Housed in a turn-of-the-century building in downtown Atlanta, the full-service restaurant features an open kitchen, dining rooms, and a bar, and is accompanied by office space for The Giving Kitchen. Staplehouse’s unique story is reflected in its design by Square Feet Studio, which maintains respect for the structure’s historic bones. Restored brick walls and pine framing were left exposed, while new custom lighting, glossy subway tiles, and walnut butcher-block appear throughout.


Staplehouse Restaurant in Atlanta. Image courtesy Andrew Thomas Lee Photography

Innovative in both concept and design, Staplehouse has reinvigorated the Atlanta restaurant community while offering a physical space to further the mission of The Giving Kitchen. 

Healthcare for the Homeless-Houston (HHH)
Where: Houston
Designer: Page


Diane Martel, vice president sustainable strategies & planning at Tarkett,
Ami Robinson interiors project manager at Page, and Editor in Chief John Czarnecki

Serving a marginalized population of homeless men, women, and children, Healthcare for the Homeless – Houston (HHH) provides its clients with comprehensive long-term and interim care, as well as accessible medical outreach. Architecture and engineering firm Page helped HHH to expand its mission through the design of its new downtown Houston home, which provides more than 20,000 square feet of clinic and office support space within a renovated three-story building.


Healthcare for the Homeless – Houston. Image courtesy Slyworks Photography

The clinic’s design creates functional yet welcoming spaces for HHH’s clients. Translucent partitions positioned throughout provide visual privacy while still allowing daylight to penetrate. Warm, inviting finishes were selected, and the addition of a central open staircase fosters a sense of community while also serving as a security measure to offer increased visibility from several vantage points.


Healthcare for the Homeless – Houston. Image courtesy Slyworks Photography

Page provided initial pro bono programming services and delivered design services at a reduced fee. Many materials, furnishings, and other services were donated to help HHH realize its vision—providing a vital sense of belonging for the homeless—on a limited budget. 

Teach For America
Where: New York
Designer: HOK


Tom Polucci, director, interior design at HOK

With a new headquarters in the Financial District in New York, the nonprofit Teach for America is now able to deliver on its mission in a more robust way. Designed by HOK, in collaboration with Pentagram for environmental graphics, this is a workplace for 600 people on three floors. Learn more about this Teach for America project, and view an extensive photo gallery, at this link.


Teach for America Headquarters in New York. Image courtesy of Ari Burling Photography

Teach for America recruits and enables recent college graduates from across the U.S. to serve as teachers. Known as corps members, they commit to teaching for at least two years in a public or public charter K–12 school in one of 52 low-income communities. In this new workplace, teachers from across the country have a place to work and hold meetings.

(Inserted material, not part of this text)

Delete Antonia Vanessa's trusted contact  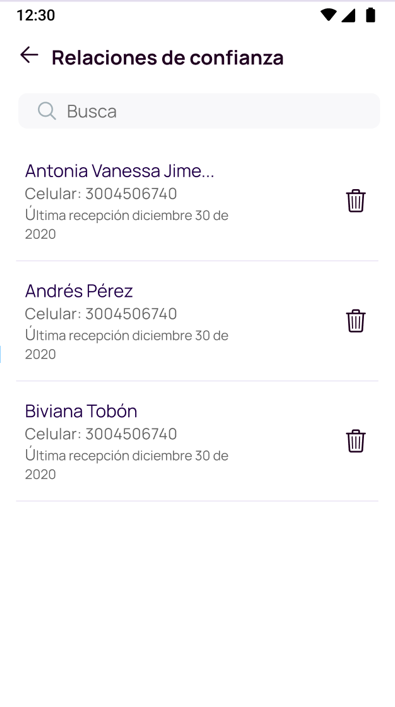pos(356,201)
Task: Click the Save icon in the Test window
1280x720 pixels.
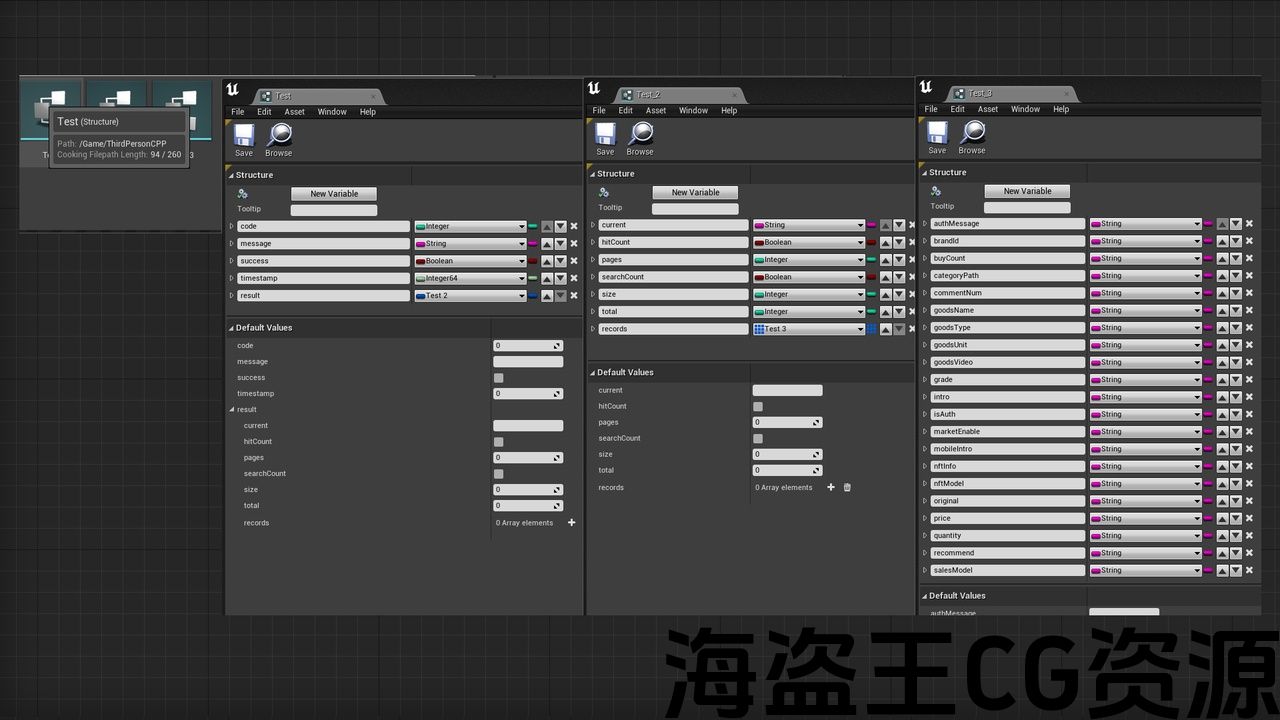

Teach for America Headquarters in New York. Image courtesy of Ari Burling Photography

To create a double-height interior that serves as a multifunctional area for various events, HOK created an open central staircase/bleacher linking two floors both vertically and horizontally. Taking advantage of an unusual H-shaped floor plan, HOK designed varied environments throughout the office. Color is used to organize the interiors. For example, red denotes informal gathering areas and yellow signifies audio-visual areas.